Fenomena Mengejutkan: Warga Mengaku NU Tembus 57 Persen Muslim RI
- account_circle Robi
- calendar_month Selasa, 25 Agt 2026
- comment 0 komentar
- print Cetak

Foto: ilustrasi (AI)
info Atur ukuran teks artikel ini untuk mendapatkan pengalaman membaca terbaik.
INAnews.co.id, Jakarta– Ketua Umum PBNU KH Yahya Cholil Staquf mengungkap data survei yang menunjukkan lonjakan signifikan jumlah masyarakat yang mengidentifikasi diri sebagai warga Nahdlatul Ulama dalam satu dekade terakhir.
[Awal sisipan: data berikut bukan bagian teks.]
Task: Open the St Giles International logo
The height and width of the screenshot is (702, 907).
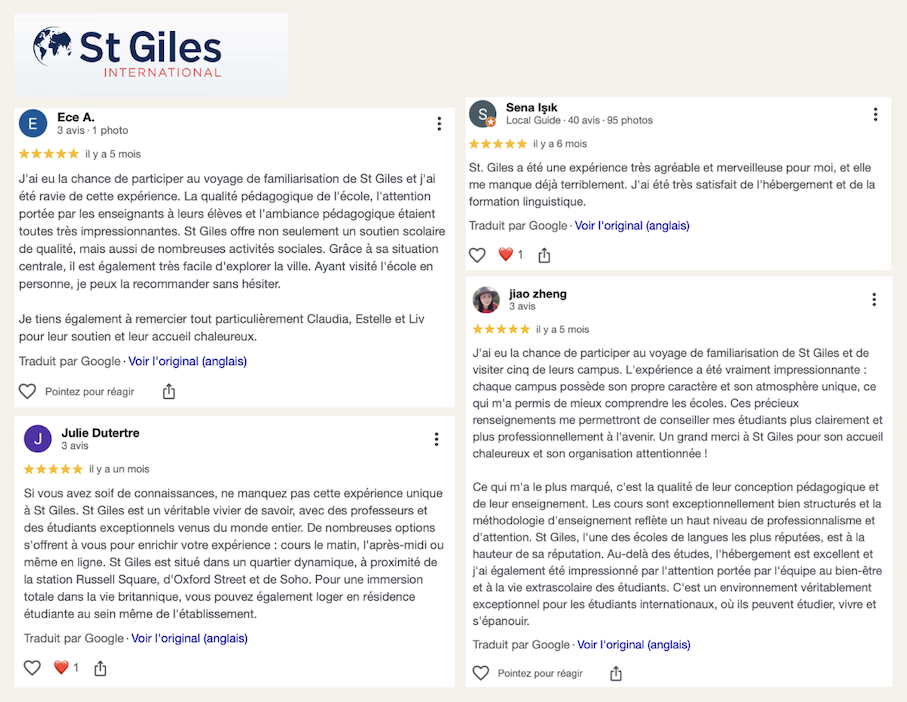Action: click(127, 53)
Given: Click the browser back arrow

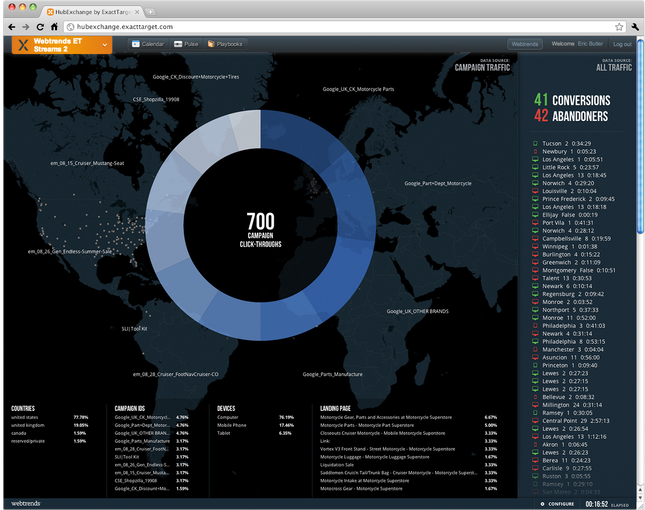Looking at the screenshot, I should (x=10, y=25).
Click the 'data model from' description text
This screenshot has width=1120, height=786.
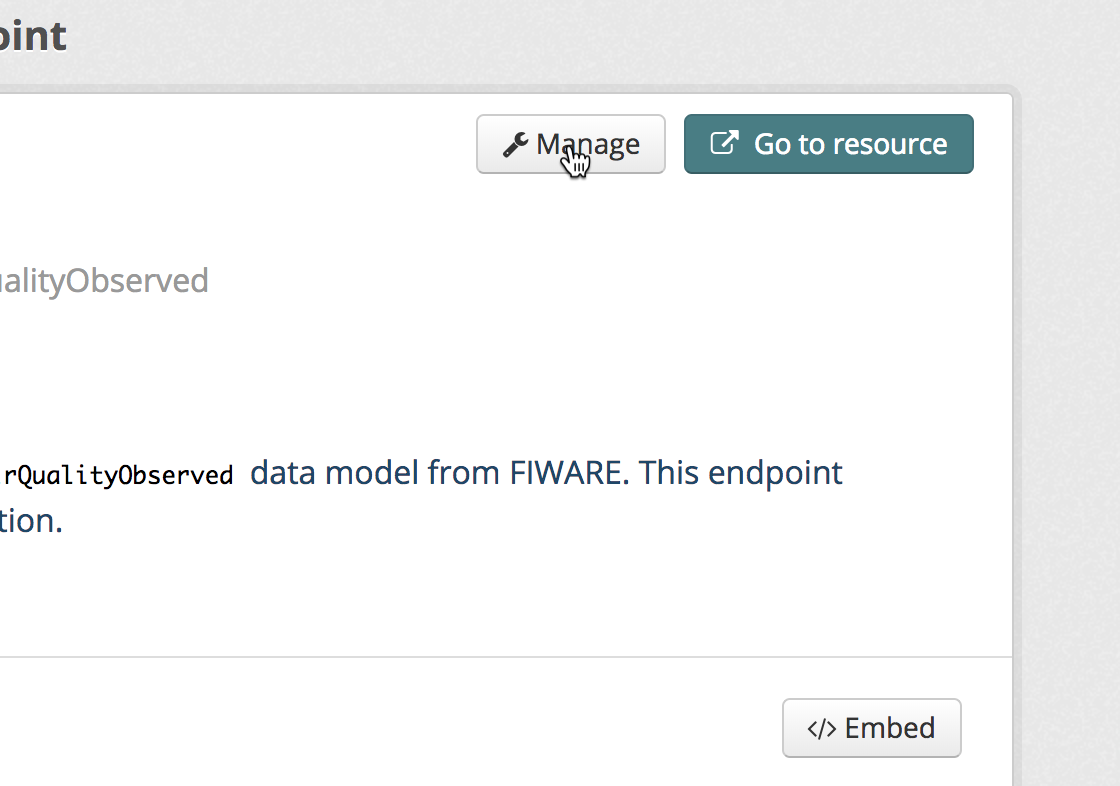375,473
Menurutnya, PBNU tidak memiliki sistem keanggotaan resmi berbasis kartu tanda anggota, sehingga basis warga NU dihitung dari pengakuan diri (self-identification) masyarakat dalam survei. “Yang kita punya sekarang ini adalah orang-orang yang mengaku NU,” ujarnya di podcast Helmy Yahya Bicara, diunggah Senin (24/8/2026).
Ia mengutip survei Arvara Research tahun 2024 yang mencatat 57,2 persen populasi Muslim Indonesia mengaku sebagai warga NU, meningkat dari 47 persen berdasarkan survei Indobarometer pada 2010, dan 56,9 persen menurut LSI Denny JA pada 2023.
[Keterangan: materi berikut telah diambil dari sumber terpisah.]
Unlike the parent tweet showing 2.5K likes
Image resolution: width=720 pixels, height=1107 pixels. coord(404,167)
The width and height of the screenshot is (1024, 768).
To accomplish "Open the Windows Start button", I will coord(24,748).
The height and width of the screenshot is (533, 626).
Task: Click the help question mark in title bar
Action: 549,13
“Ini fenomena yang sebetulnya sudah lama saya rasakan. Ini fenomena yang saya sendiri masih butuh studi lebih jauh,” kata Gus Yahya, seraya menyebut angka tersebut cukup mengejutkan di tengah tren generasi muda yang sebagian justru semakin agnostik atau ateis.
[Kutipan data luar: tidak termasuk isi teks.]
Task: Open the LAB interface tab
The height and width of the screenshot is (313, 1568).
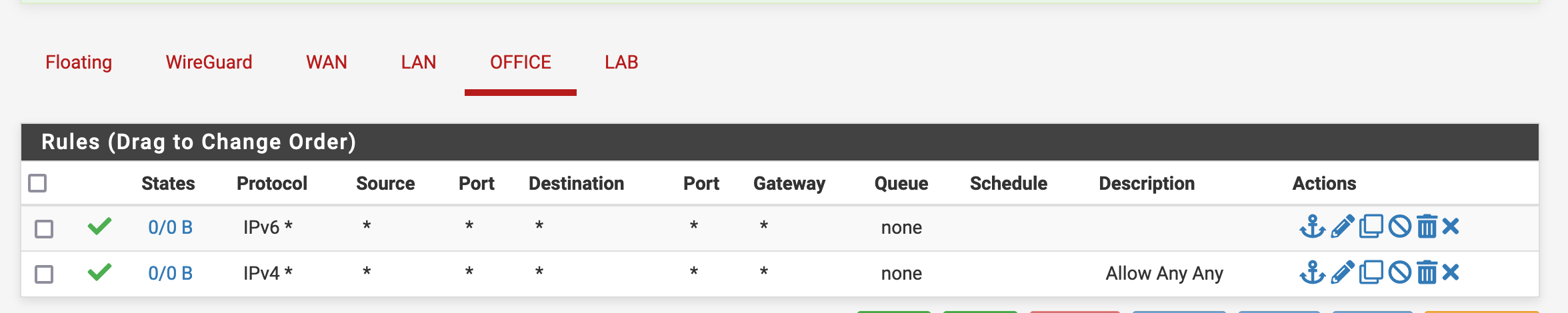Action: tap(621, 62)
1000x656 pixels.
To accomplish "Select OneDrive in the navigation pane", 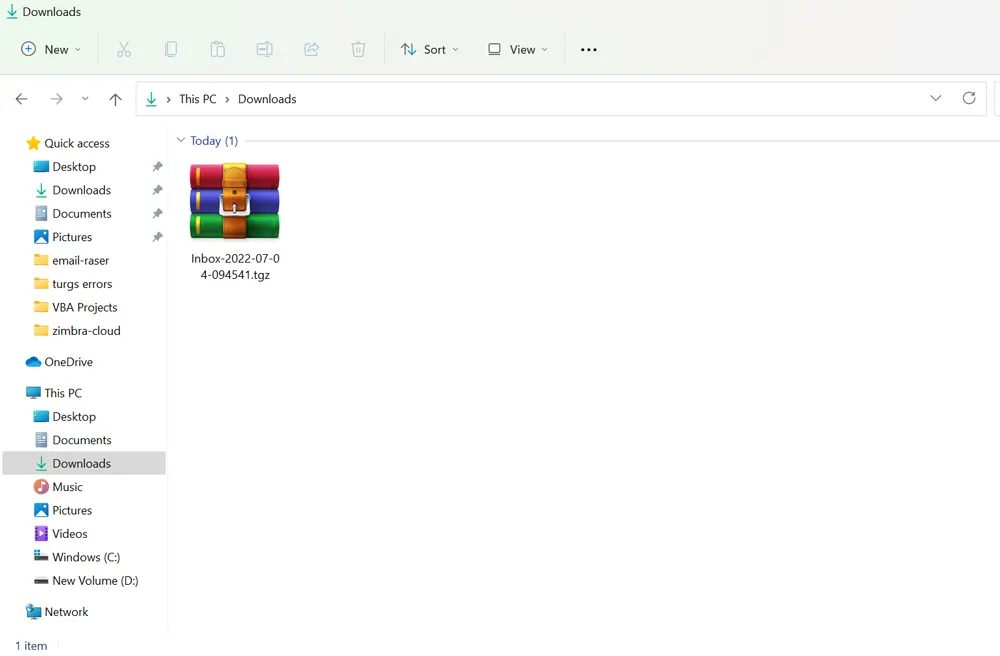I will 68,362.
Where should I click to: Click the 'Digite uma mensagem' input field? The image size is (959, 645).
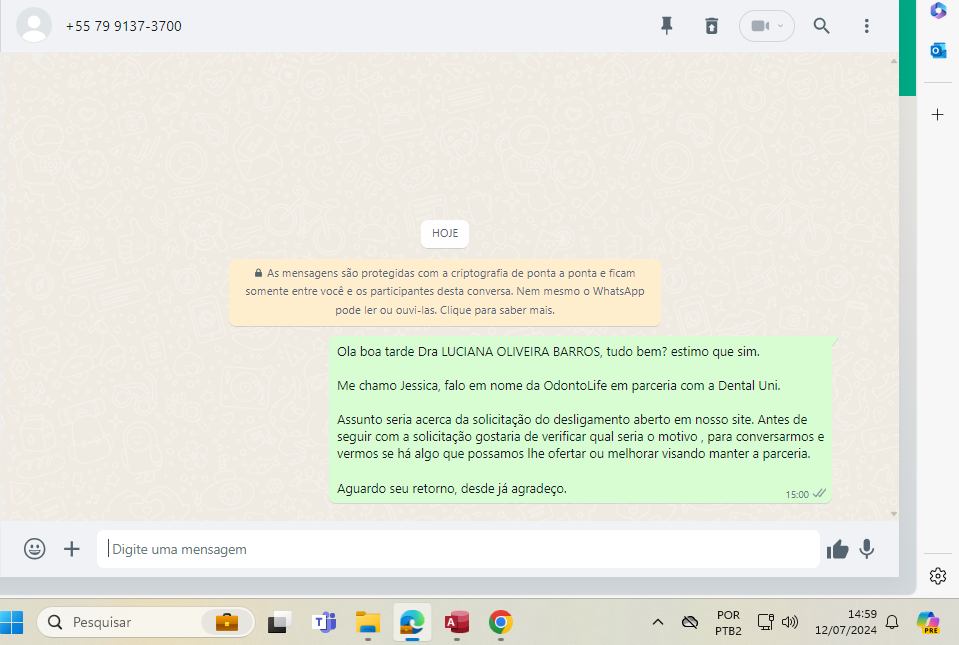tap(460, 549)
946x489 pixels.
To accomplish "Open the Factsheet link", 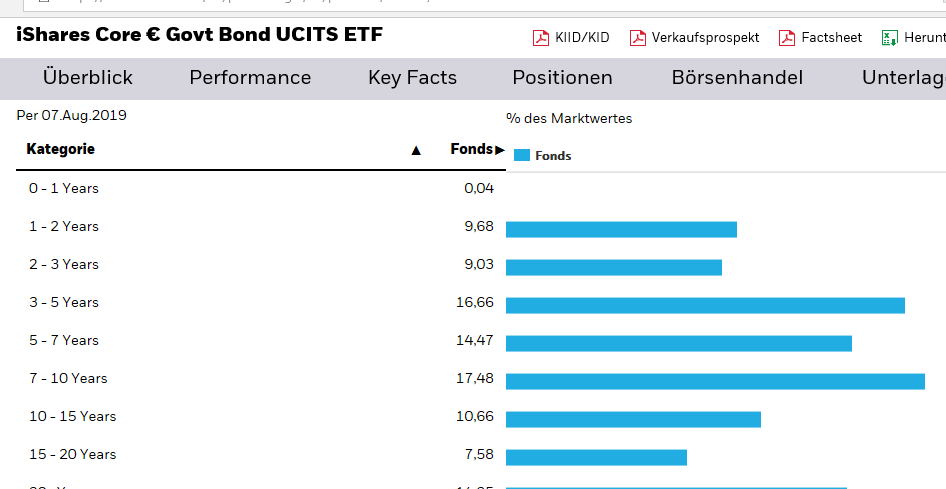I will coord(831,38).
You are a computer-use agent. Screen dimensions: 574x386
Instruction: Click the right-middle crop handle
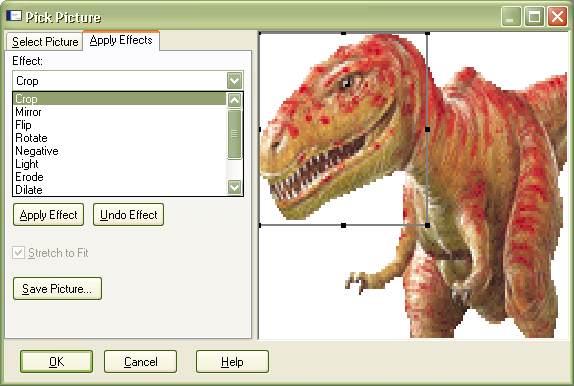[x=427, y=129]
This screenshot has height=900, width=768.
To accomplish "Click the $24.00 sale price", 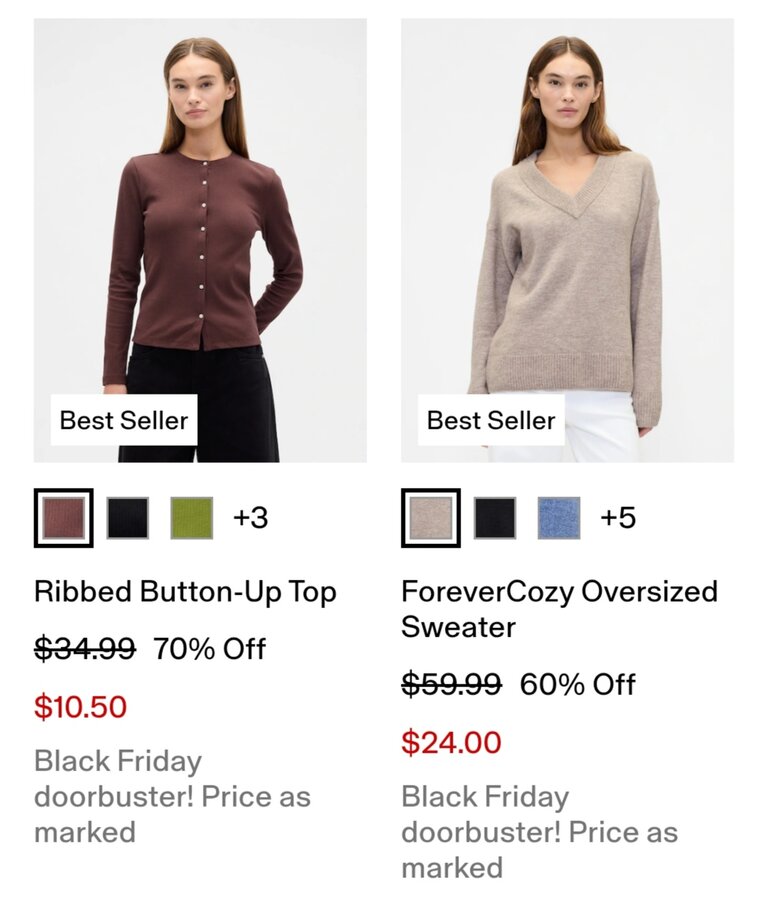I will (451, 743).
Ia bahkan menyebut data survei terbaru dari Palembang, Sumatera Selatan, tahun 2025 yang mencatat 62 persen penduduk kota tersebut mengaku sebagai warga NU.
Dengan estimasi populasi Muslim Indonesia sekitar 244 juta jiwa, angka tersebut berarti warga yang mengaku NU bisa mencapai lebih dari 120 juta orang atau lebih dari separuh total penduduk Indonesia—sebuah realitas yang menurut Gus Yahya menuntut desain organisasi yang sama sekali berbeda dari masa lalu.